## Testo selezionato
--

Vangelo del 15 Settembre Lc 2, 33-35 

In quel tempo, il padre e la madre di Gesù si stupivano delle cose che si dicevano di lui. Simeone li benedisse e a Maria, sua madre, disse: «Ecco, egli è qui per la caduta e la risurrezione di molti in Israele e come segno di contraddizione – e anche a te una spada trafiggerà l’anima –, affinché siano svelati i pensieri di molti cuori». Lc 2, 33-35 

Riflessione…
Nella casa di Nazaret l’Angelo Gabriele le aveva chiesto di consegnarsi interamente al suo Dio per divenire Madre del suo Figlio Unigenito. Con questa vocazione Lei è chiamata ad abbandonare ogni progetto umano di vita, per consegnare mente, cuore, spirito, anima, corpo alla divina volontà, in un sacrificio e olocausto quotidiano del proprio essere. Presso la croce è Gesù stesso, il suo Figlio Unigenito, che le affida una vocazione nuova. Come ha generato, partorito, allevato, sostenuto Lui così dovrà generare, partorire, allevare, sostenere ogni altro uomo che da figlio delle tenebre dovrà divenire figlio della luce, da figlio di Eva vero figlio di Dio. Questa vocazione mai verrà meno. Anche nel Paradiso Lei sarà sempre la Madre di tutti i redenti.
La vocazione non è data solo a Maria, è data anche al discepolo. Come Maria dovrà sempre partorire, generare, allevare ogni nuovo figlio di Dio, ogni nuovo discepolo di Gesù, così è necessario che ogni discepolo di Gesù, ogni nuovo figlio di Dio, prenda con sé Maria, l’accolga, la riceva nella sua casa. Non si tratta di una sola vocazione: quella della Vergine Maria. Ci troviamo dinanzi a due vocazioni: quella della Madre e quella del discepolo. L’una non può viversi senza l’altra. Maria e il discepolo devono divenire una cosa sola, non due. Né si può pensare che basti l’amore della Madre celeste per la nostra salvezza. Se le vocazioni sono due, esse sono necessarie l’una e l’altra. Escluderne una è porsi fuori del mistero della vita.

Don Salvatore A.

 

Vangelo del 14 Settembre Gv 3, 13-17

In quel tempo, Gesù disse a Nicodèmo:
«Nessuno è mai salito al cielo, se non colui che è disceso dal cielo, il Figlio dell’uomo. E come Mosè innalzò il serpente nel deserto, così bisogna che sia innalzato il Figlio dell’uomo, perché chiunque crede in lui abbia la vita eterna.

--

## Record estratti
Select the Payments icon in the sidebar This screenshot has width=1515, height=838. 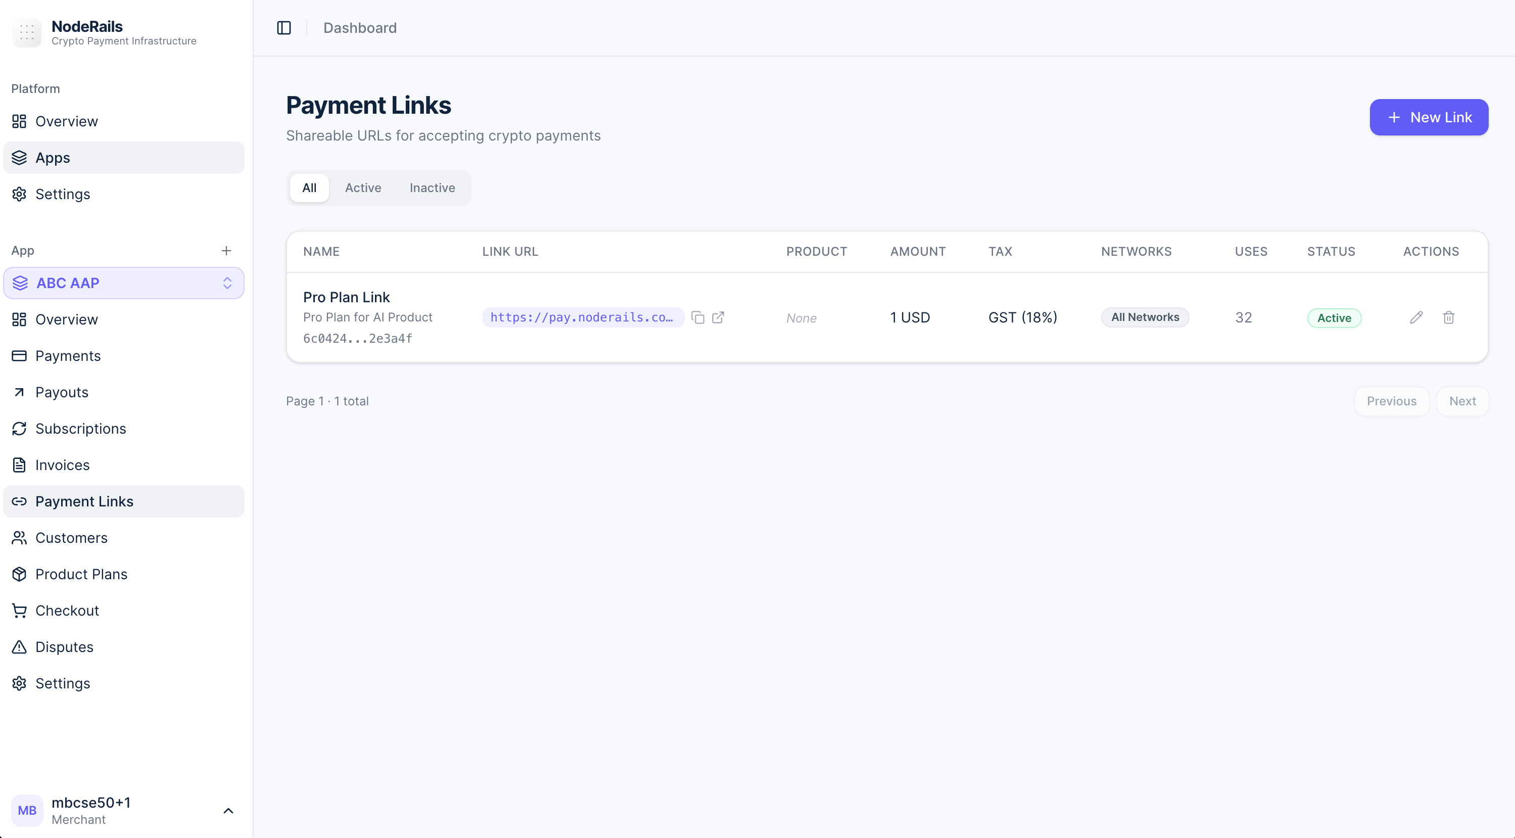pyautogui.click(x=19, y=356)
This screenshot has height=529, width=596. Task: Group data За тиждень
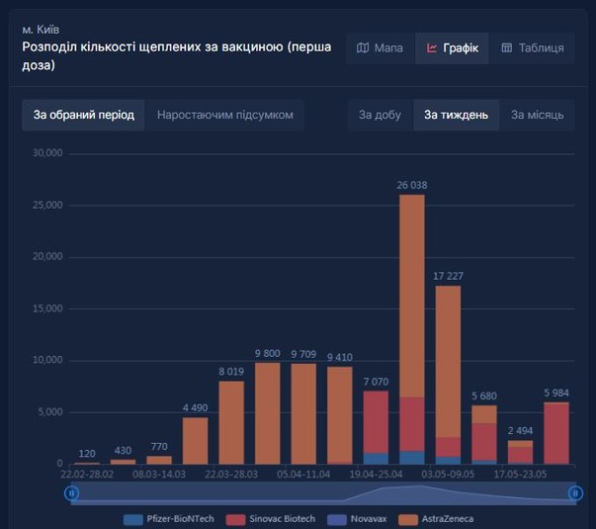tap(456, 115)
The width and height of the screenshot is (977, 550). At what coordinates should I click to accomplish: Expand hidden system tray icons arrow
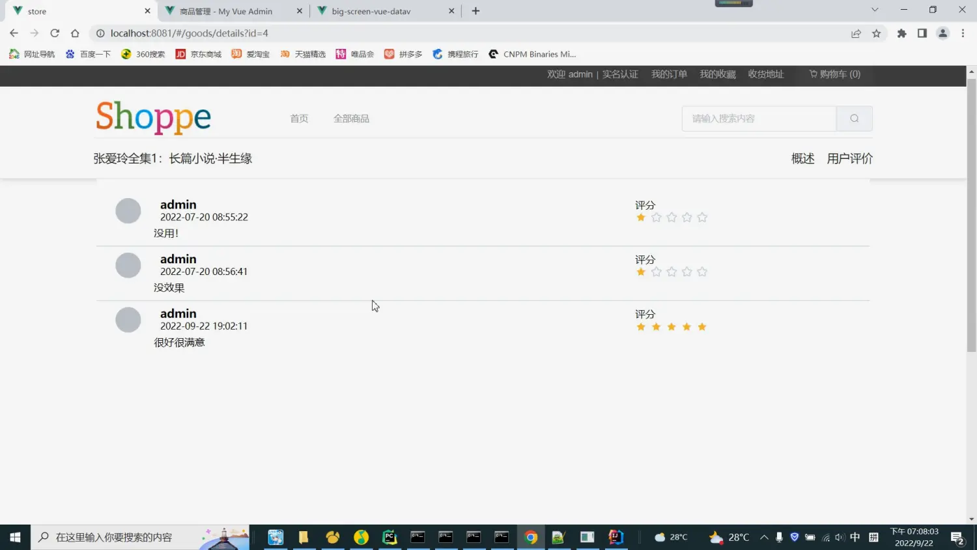tap(763, 537)
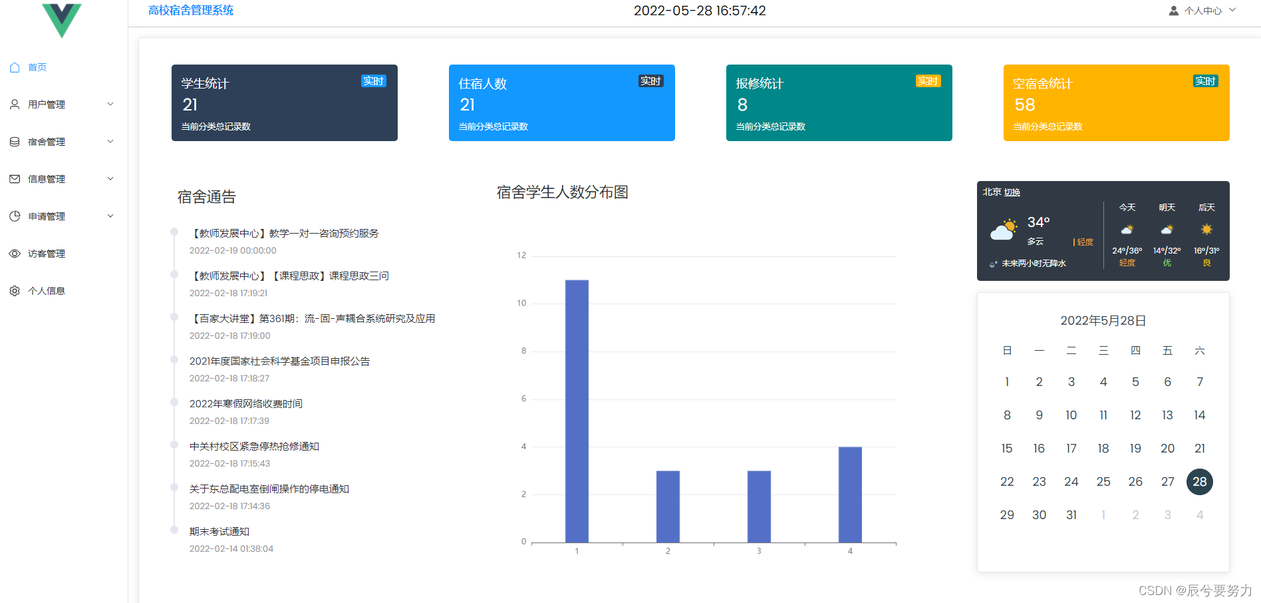
Task: Click the gear icon beside 个人信息
Action: (15, 290)
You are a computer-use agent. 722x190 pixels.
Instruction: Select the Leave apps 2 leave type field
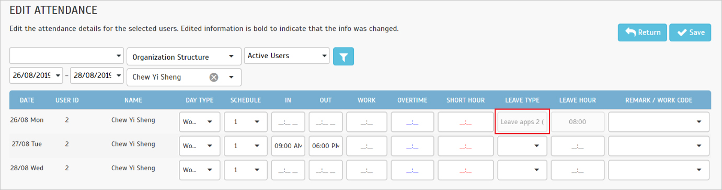(522, 122)
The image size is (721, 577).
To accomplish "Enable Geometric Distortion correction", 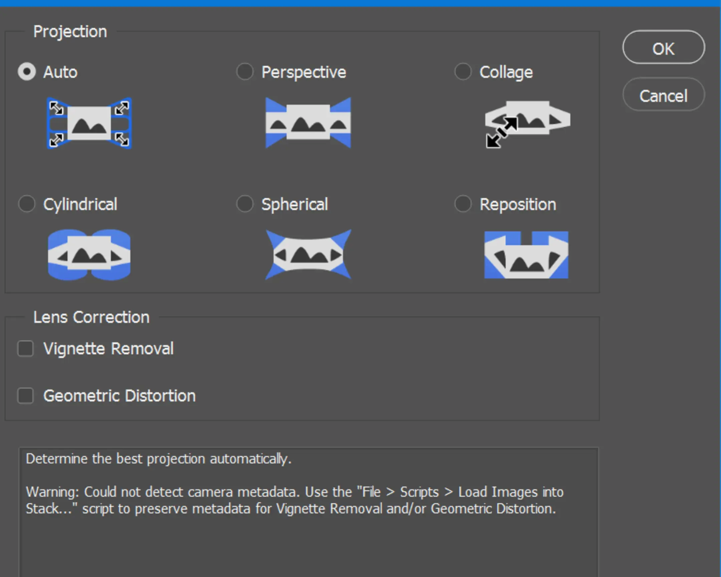I will [x=25, y=396].
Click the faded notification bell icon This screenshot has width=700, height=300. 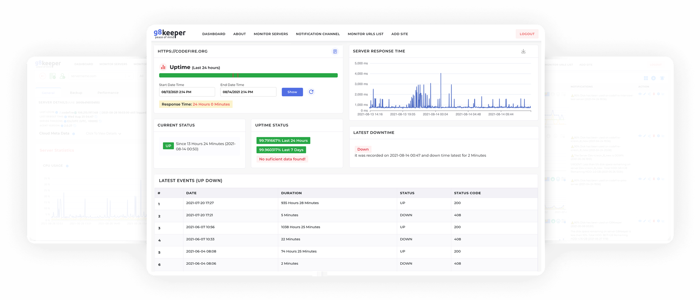[662, 78]
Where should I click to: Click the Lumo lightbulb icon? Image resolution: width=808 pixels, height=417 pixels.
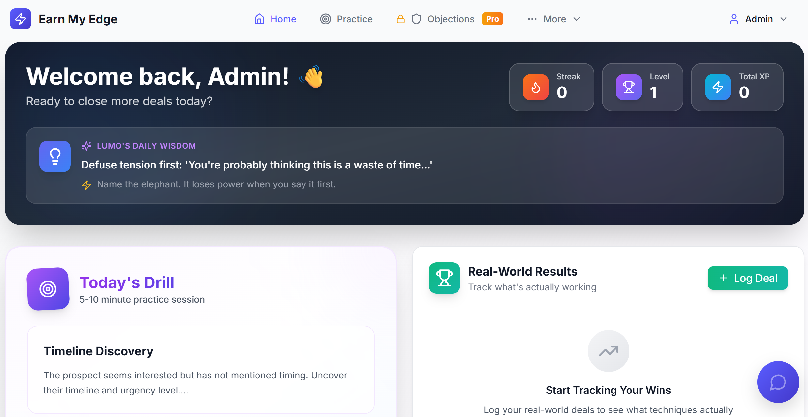[55, 156]
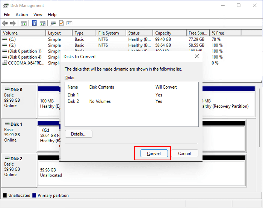The width and height of the screenshot is (263, 208).
Task: Sort by Capacity column header
Action: 163,33
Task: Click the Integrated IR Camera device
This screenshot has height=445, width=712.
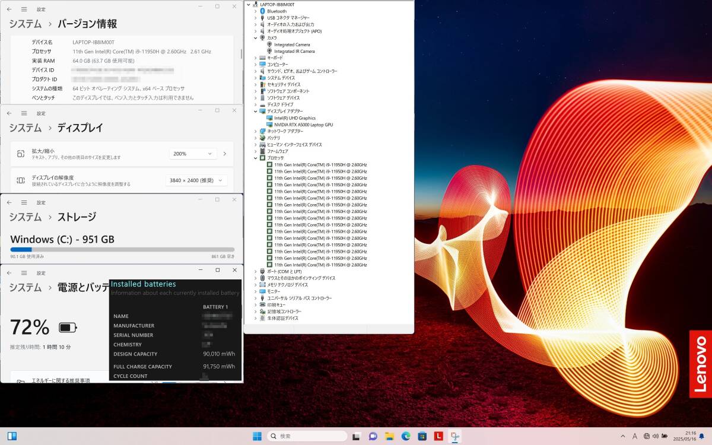Action: tap(294, 51)
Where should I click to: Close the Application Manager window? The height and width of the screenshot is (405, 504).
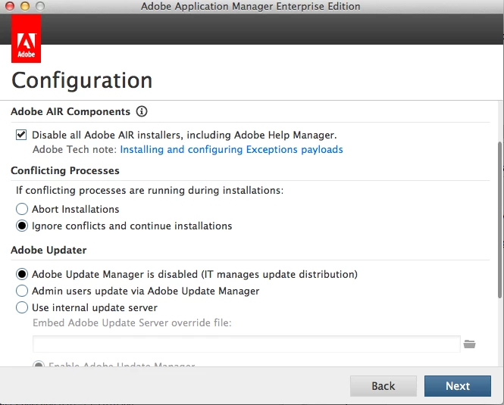click(10, 6)
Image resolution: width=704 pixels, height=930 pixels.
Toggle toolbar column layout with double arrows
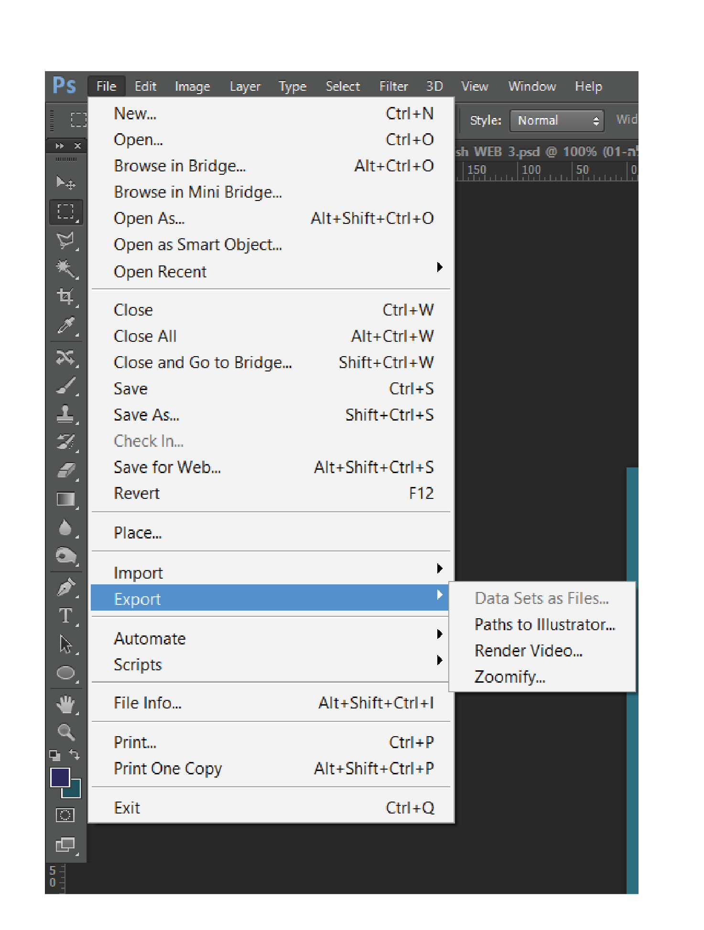coord(59,146)
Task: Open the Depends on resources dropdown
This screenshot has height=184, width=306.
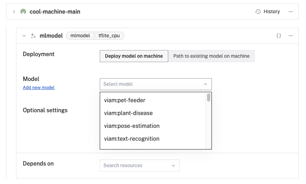Action: [x=139, y=165]
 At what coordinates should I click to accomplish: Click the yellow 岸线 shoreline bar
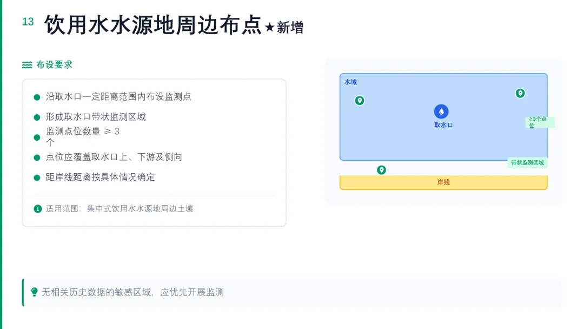(443, 182)
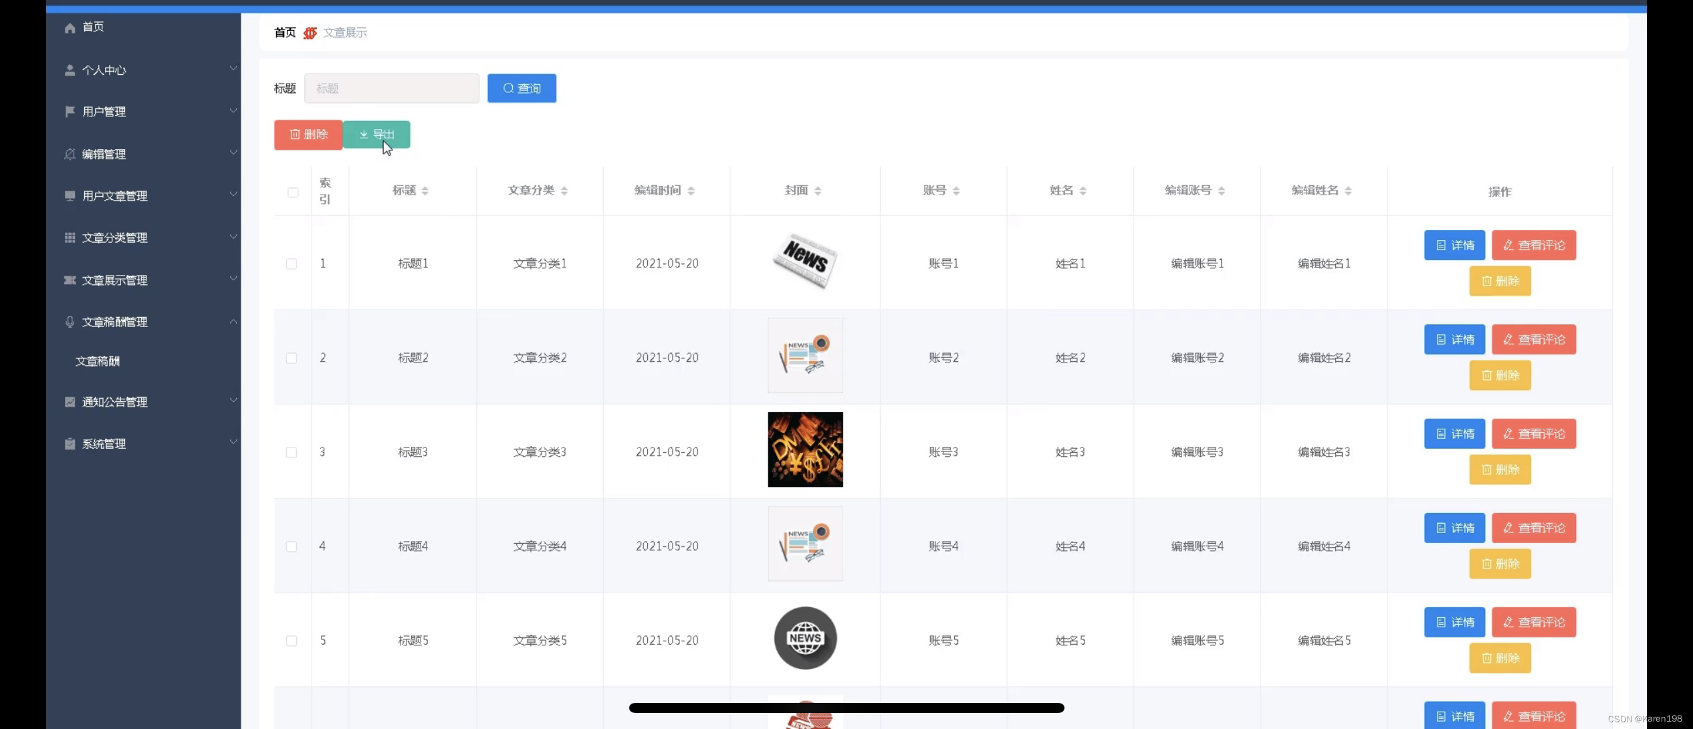Check the checkbox for row 3
1693x729 pixels.
[292, 453]
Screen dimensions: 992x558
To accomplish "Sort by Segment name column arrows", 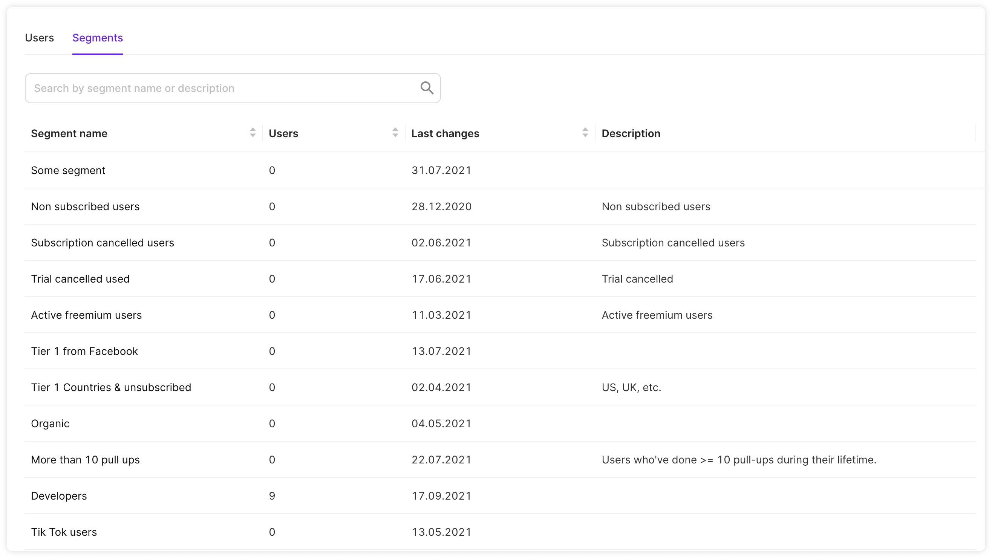I will click(x=253, y=132).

--

## Elenco dei compiti
1. Secondo il testo sui Vangeli di settembre, chi aveva chiesto a Maria, nella casa di Nazaret, di consegnarsi interamente al suo Dio?
2. Prosegua il testo sui Vangeli di settembre a partire dall'ultima frase riportata.

## Risposte finali
1. L'Angelo Gabriele.

2.
Dio infatti ha tanto amato il mondo da dare il Figlio unigenito, perché chiunque crede in lui non vada perduto, ma abbia la vita eterna.
Dio, infatti, non ha mandato il Figlio nel mondo per condannare il mondo, ma perché il mondo sia salvato per mezzo di lui». Gv 3, 13-17

Più che ad una riflessione oggi vi invito a cercare la contemplazione.
La Croce
Amore senza misura di Dio. È questo amore che oggi esaltiamo, non il dolore che essa porta con sé. Perché amare, lo sappiamo bene anche noi uomini, spesso richiede sacrificio e incomprensione. Oggi esaltiamo l’amore donato, lo poniamo in alto nelle nostre scelte, appeso alle nostre case perché irradi, con la sua logica, tutta la nostra vita. Se avete tempo fermatevi e alzate la testa guardando il crocifisso, fino alla morte ci Ama Dio.

Don Salvatore A.

Vangelo del 13 settembre Lc 6,27-38

In quel tempo, Gesù disse ai suoi discepoli:
«A voi che ascoltate, io dico: amate i vostri nemici, fate del bene a quelli che vi odiano, benedite coloro che vi maledicono, pregate per coloro che vi trattano male. A chi ti percuote sulla guancia, offri anche l’altra; a chi ti strappa il mantello, non rifiutare neanche la tunica. Da’ a chiunque ti chiede, e a chi prende le cose tue, non chiederle indietro.
E come volete che gli uomini facciano a voi, così anche voi fate a loro. Se amate quelli che vi amano, quale gratitudine vi è dovuta? Anche i peccatori amano quelli che li amano. E se fate del bene a coloro che fanno del bene a voi, quale gratitudine vi è dovuta? Anche i peccatori fanno lo stesso. E se prestate a coloro da cui sperate ricevere, quale gratitudine vi è dovuta? Anche i peccatori concedono prestiti ai peccatori per riceverne altrettanto. Amate invece i vostri nemici, fate del bene e prestate senza sperarne nulla, e la vostra ricompensa sarà grande e sarete figli dell’Altissimo, perché egli è benevolo verso gli ingrati e i malvagi.
Siate misericordiosi, come il Padre vostro è misericordioso.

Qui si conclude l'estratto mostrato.